A nurse’s aide wheeled me down to the conference room, a corner room with big windows and white metal blinds tilted open. Mom and Dad were already there waiting, dressed a little better than they might otherwise have been; a doctor I was pretty sure I knew — there’d been a lot of them; I was still pretty foggy a lot of the time — explained why we were there, and then the questions started. The social worker asked variants on her how-do-you-plan-to-spend-your-time question; she was trying to assess risk, it seemed really obvious. “What are your outlets?” was the way she phrased it this time.

“Working on a game,” I said.

“Good,” she said. “What else can you do besides games?”

“I am making my own game,” I said with some effort. I felt unexpected gratitude for the familiarity of the team. They understood me when I spoke. Outside of that small, exclusive club, no one would have been able to figure out what I was saying.

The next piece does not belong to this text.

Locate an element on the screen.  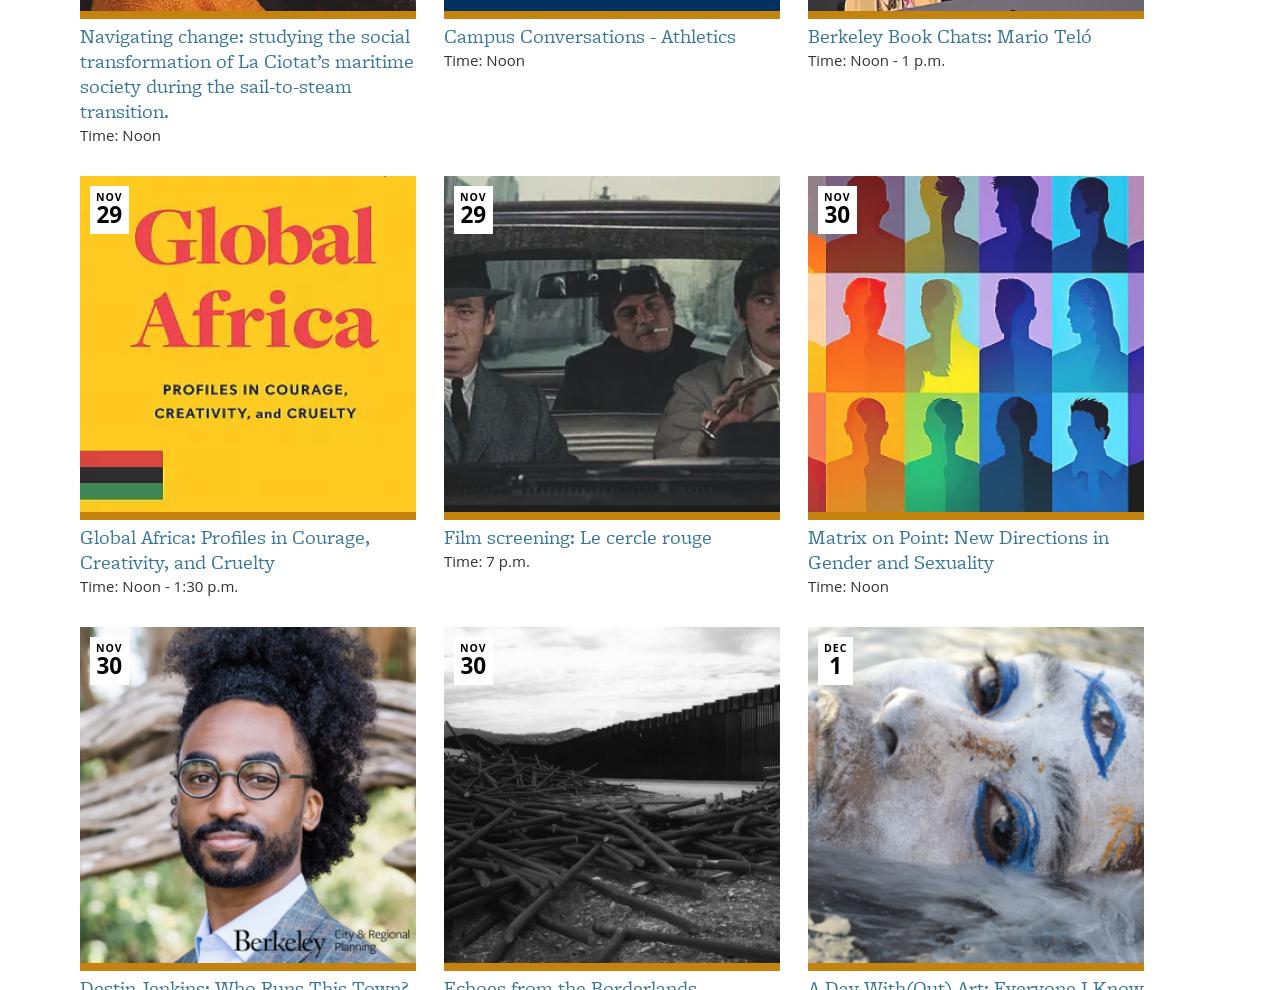
'Dec' is located at coordinates (835, 646).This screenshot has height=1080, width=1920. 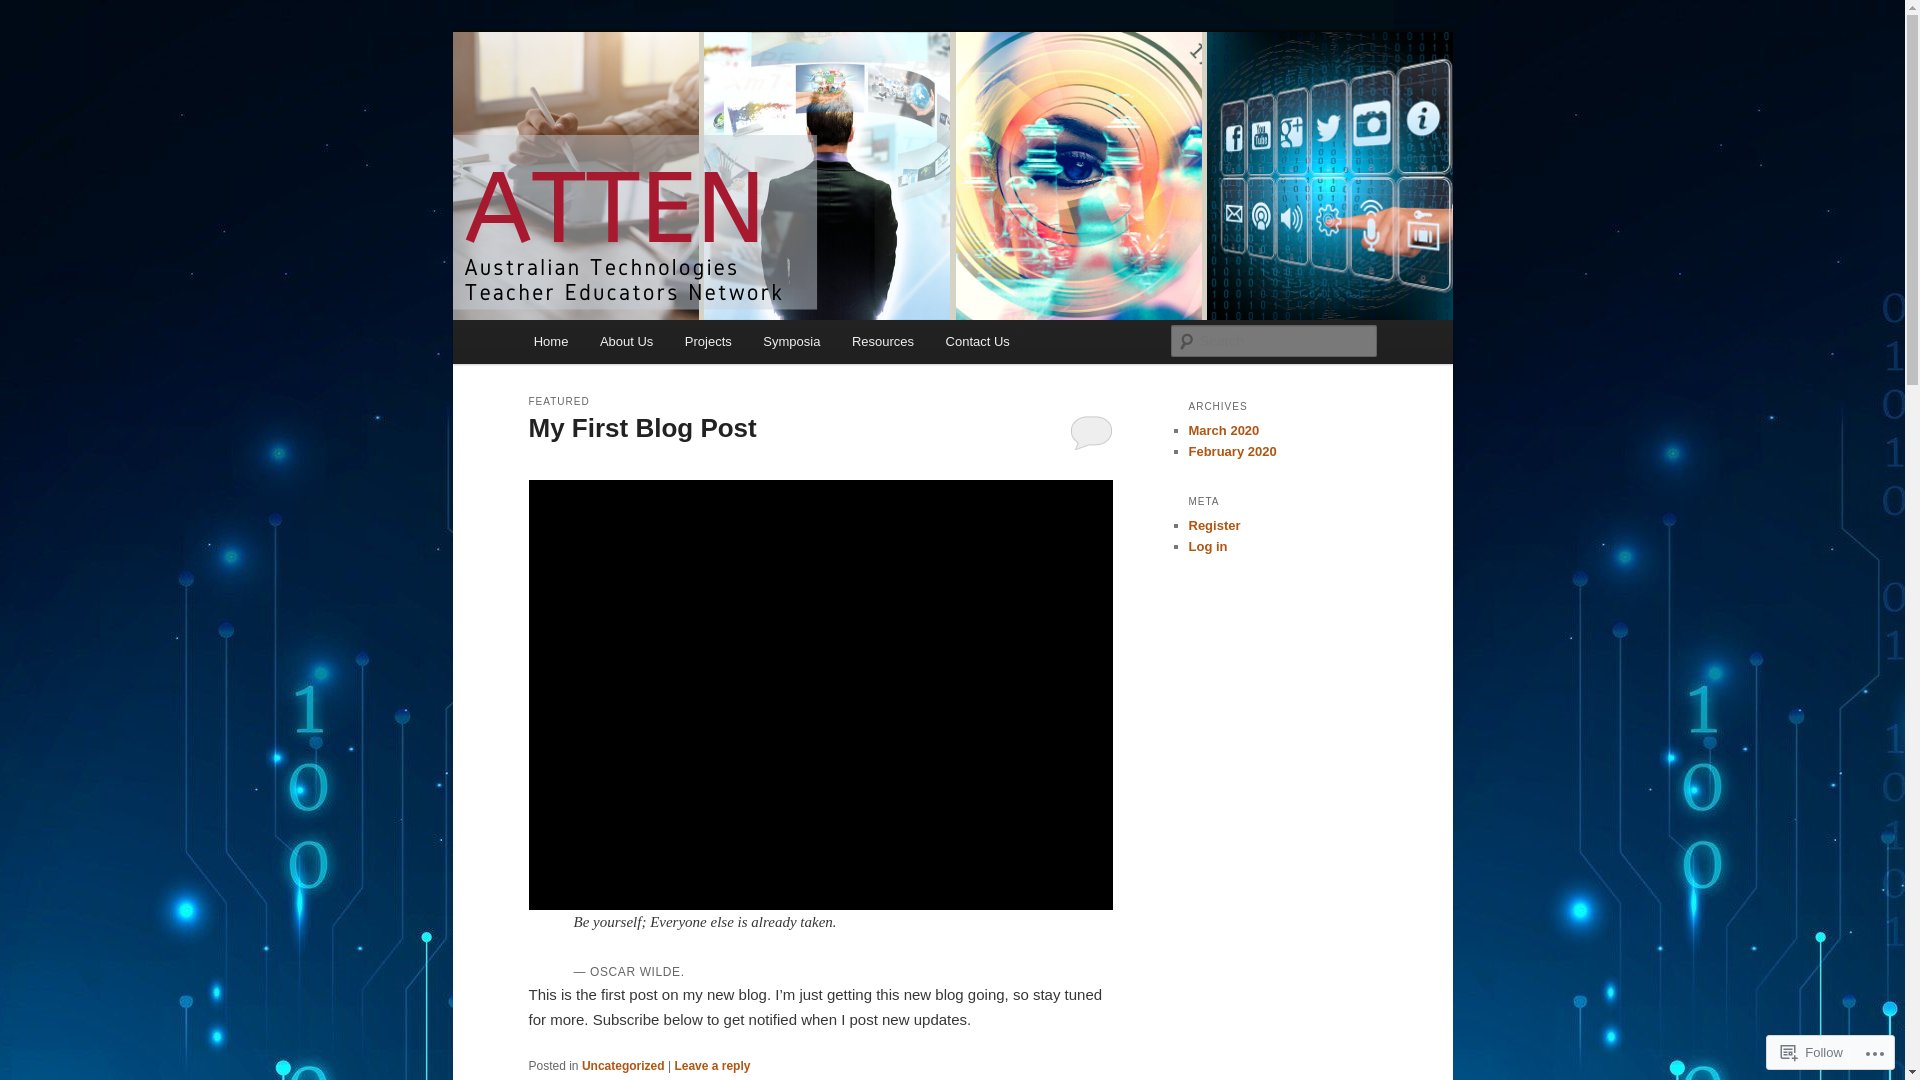 What do you see at coordinates (1812, 1051) in the screenshot?
I see `'Follow'` at bounding box center [1812, 1051].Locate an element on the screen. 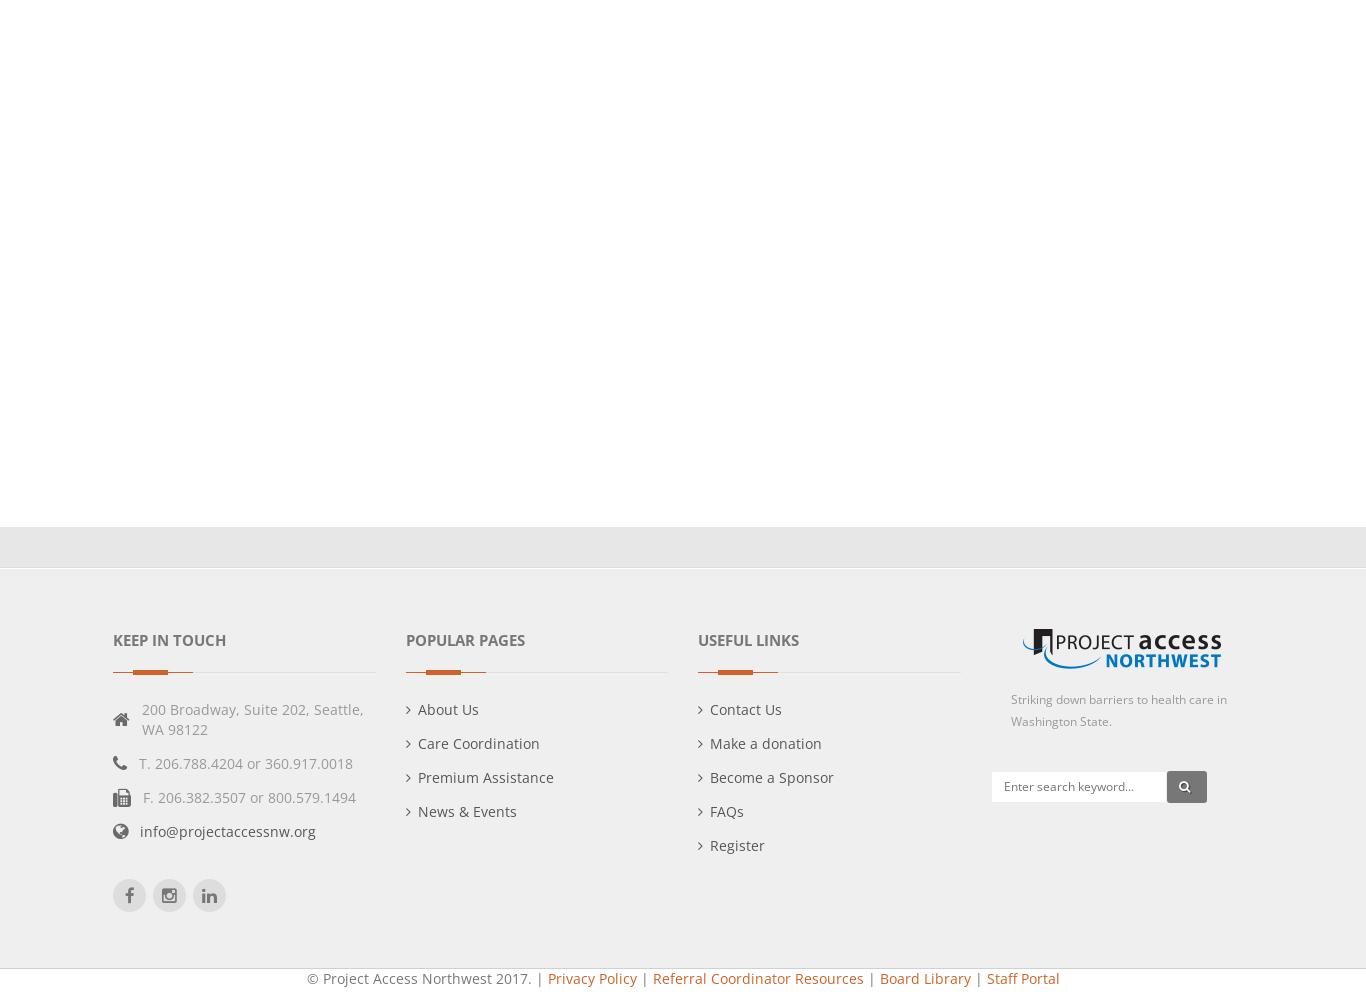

“For other people to play?” she said. I felt my vision making overtures toward the outside physical world, sensed the expanse of it. It felt unbelievably good.

“Yes,” I said.

She raised her eyebrows and wrote something on the form she had on the table in front of her, nodding as she did so: not at me, but toward the nurses and the doctor. Then, still writing, not looking up: “What’s changed since you came here?”

I thought hard; it was a good question. “I have bigger ideas,” I said. I felt very smart and proud of myself for this answer. It was true, but loose.

“Better ideas about how to cope with situations?”

If I’d had any front teeth, I would have bitten my lower lip hard. You could hear, in the questions they asked and how they asked them, that there were right answers, things they wanted to hear. You could also, if you thought about it, understand that this was a preview of what the outside world was going to be like for the foreseeable future.

I weighed a few responses against one another in my head. There was a bargain to strike somewhere. You pick your battles. “Just bigger ideas,” I said.

“What do you mean by ‘bigger’?” she said.

I looked at everybody. I stopped caring about what they decided to do with me long enough to say bigger again, and then the doctor moved the conversation along, and I understood that all the decisions had actually already been made and this conference was only a formality.